Source records
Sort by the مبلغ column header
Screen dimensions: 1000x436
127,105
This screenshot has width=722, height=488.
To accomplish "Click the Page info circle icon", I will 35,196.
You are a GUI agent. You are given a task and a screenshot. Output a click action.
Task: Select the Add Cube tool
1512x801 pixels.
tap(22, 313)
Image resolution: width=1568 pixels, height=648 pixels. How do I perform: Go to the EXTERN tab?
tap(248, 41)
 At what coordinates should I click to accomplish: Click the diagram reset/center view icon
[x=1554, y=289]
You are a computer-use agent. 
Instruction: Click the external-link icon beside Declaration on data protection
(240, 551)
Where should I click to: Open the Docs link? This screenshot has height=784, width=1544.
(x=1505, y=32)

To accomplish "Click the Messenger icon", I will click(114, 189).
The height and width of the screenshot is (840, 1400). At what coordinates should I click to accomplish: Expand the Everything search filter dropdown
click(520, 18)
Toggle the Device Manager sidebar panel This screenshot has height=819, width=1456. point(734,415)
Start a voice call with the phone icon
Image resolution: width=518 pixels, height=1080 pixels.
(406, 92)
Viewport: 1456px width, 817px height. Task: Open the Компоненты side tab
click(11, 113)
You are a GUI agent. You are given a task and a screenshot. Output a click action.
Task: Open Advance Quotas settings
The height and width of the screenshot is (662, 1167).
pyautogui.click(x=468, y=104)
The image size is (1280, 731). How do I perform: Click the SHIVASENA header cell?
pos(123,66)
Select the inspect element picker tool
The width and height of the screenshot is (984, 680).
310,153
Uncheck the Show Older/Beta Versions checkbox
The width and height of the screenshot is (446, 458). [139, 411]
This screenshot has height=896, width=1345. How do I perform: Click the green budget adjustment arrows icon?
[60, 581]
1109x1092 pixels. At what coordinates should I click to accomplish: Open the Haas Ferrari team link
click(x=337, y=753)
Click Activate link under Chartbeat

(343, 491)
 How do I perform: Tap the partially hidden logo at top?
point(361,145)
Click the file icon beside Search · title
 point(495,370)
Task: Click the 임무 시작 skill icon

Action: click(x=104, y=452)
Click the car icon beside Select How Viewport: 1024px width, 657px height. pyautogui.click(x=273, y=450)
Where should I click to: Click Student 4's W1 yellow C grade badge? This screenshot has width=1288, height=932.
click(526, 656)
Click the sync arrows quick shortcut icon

**Exercise description**
Can you give all the source records again, swapping "icon" for "button" and leaving everything else unchanged?

**Result of the exercise**
Sort by the مبلغ column header
Screen dimensions: 1000x436
127,105
This screenshot has width=722, height=488.
To accomplish "Click the Page info circle button", I will 35,196.
You are a GUI agent. You are given a task and a screenshot. Output a click action.
Task: Select the Add Cube tool
1512x801 pixels.
tap(22, 313)
Image resolution: width=1568 pixels, height=648 pixels. How do I perform: Go to the EXTERN tab?
tap(248, 41)
 At what coordinates should I click to accomplish: Click the diagram reset/center view button
[x=1554, y=289]
You are a computer-use agent. 
Instruction: Click the external-link button beside Declaration on data protection
(240, 551)
Where should I click to: Open the Docs link? This screenshot has height=784, width=1544.
(x=1505, y=32)

To accomplish "Click the Messenger button", I will click(114, 189).
The height and width of the screenshot is (840, 1400). At what coordinates should I click to accomplish: Expand the Everything search filter dropdown
click(520, 18)
Toggle the Device Manager sidebar panel This screenshot has height=819, width=1456. point(734,415)
Start a voice call with the phone button
Image resolution: width=518 pixels, height=1080 pixels.
(406, 92)
Viewport: 1456px width, 817px height. Task: Open the Компоненты side tab
click(11, 113)
You are a GUI agent. You are given a task and a screenshot. Output a click action.
Task: Open Advance Quotas settings
The height and width of the screenshot is (662, 1167).
pyautogui.click(x=468, y=104)
The image size is (1280, 731). How do I perform: Click the SHIVASENA header cell?
pos(123,66)
Select the inspect element picker tool
The width and height of the screenshot is (984, 680).
310,153
Uncheck the Show Older/Beta Versions checkbox
The width and height of the screenshot is (446, 458). [139, 411]
This screenshot has height=896, width=1345. How do I perform: Click the green budget adjustment arrows button?
[60, 581]
1109x1092 pixels. At what coordinates should I click to accomplish: Open the Haas Ferrari team link
click(x=337, y=753)
Click Activate link under Chartbeat

(343, 491)
 How do I perform: Tap the partially hidden logo at top?
point(361,145)
Click the file button beside Search · title
 point(495,370)
Task: Click the 임무 시작 skill button

Action: click(x=104, y=452)
Click the car button beside Select How Viewport: 1024px width, 657px height. pyautogui.click(x=273, y=450)
Where should I click to: Click Student 4's W1 yellow C grade badge? This screenshot has width=1288, height=932.
click(526, 656)
Click the sync arrows quick shortcut button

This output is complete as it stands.